◆ TASK
Please duplicate, line for line, the stretch of the records from the line containing "Click the green" through the line containing "point(904,560)", including both of those lines.
─── DATA LINES
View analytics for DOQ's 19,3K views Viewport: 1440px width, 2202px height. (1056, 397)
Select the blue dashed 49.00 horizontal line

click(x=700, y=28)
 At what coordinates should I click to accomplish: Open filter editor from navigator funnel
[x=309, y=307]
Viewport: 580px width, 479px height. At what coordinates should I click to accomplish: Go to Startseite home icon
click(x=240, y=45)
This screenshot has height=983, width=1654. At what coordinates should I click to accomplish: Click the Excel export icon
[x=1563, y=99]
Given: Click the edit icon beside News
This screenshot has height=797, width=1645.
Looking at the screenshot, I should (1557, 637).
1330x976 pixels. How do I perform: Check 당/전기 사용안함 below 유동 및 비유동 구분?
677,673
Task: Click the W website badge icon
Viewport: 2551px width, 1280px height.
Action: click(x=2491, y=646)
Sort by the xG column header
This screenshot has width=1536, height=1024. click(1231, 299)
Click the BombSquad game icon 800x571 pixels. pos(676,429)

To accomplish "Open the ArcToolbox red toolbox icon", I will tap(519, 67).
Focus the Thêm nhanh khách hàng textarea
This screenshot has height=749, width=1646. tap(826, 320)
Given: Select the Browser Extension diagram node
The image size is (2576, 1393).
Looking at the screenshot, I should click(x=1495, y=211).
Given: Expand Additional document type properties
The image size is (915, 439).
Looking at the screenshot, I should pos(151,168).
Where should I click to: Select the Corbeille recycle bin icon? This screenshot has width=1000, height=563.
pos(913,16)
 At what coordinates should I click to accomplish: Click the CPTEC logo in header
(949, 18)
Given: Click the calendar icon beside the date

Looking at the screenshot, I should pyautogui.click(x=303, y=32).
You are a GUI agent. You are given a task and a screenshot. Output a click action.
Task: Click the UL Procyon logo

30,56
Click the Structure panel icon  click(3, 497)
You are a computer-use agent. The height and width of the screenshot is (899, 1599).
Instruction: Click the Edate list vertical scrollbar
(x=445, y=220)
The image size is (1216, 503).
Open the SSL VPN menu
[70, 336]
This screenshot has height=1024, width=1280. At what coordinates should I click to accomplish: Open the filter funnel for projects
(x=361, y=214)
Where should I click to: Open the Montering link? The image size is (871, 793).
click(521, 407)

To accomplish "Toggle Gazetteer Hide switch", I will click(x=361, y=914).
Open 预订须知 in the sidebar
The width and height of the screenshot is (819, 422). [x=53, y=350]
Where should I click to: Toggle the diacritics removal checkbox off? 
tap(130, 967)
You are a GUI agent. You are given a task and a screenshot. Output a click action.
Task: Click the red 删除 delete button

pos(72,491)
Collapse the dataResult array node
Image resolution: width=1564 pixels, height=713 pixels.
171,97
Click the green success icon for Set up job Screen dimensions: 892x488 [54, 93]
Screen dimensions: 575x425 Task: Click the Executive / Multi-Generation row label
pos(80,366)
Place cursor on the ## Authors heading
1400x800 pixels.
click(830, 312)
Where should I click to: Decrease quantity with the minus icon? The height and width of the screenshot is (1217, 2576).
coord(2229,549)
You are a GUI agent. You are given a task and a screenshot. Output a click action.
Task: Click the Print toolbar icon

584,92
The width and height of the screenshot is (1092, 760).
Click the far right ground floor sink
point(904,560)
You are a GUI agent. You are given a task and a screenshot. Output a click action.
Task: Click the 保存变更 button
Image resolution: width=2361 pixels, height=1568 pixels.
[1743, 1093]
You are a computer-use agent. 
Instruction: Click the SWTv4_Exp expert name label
──────
◆ ANSWER FOR THE TASK
Click the green success icon for Set up job Screen dimensions: 892x488 [54, 93]
Screen dimensions: 575x425 Task: Click the Executive / Multi-Generation row label
pos(80,366)
Place cursor on the ## Authors heading
1400x800 pixels.
click(830, 312)
Where should I click to: Decrease quantity with the minus icon? The height and width of the screenshot is (1217, 2576).
coord(2229,549)
You are a GUI agent. You are given a task and a screenshot. Output a click action.
Task: Click the Print toolbar icon

584,92
The width and height of the screenshot is (1092, 760).
Click the far right ground floor sink
point(904,560)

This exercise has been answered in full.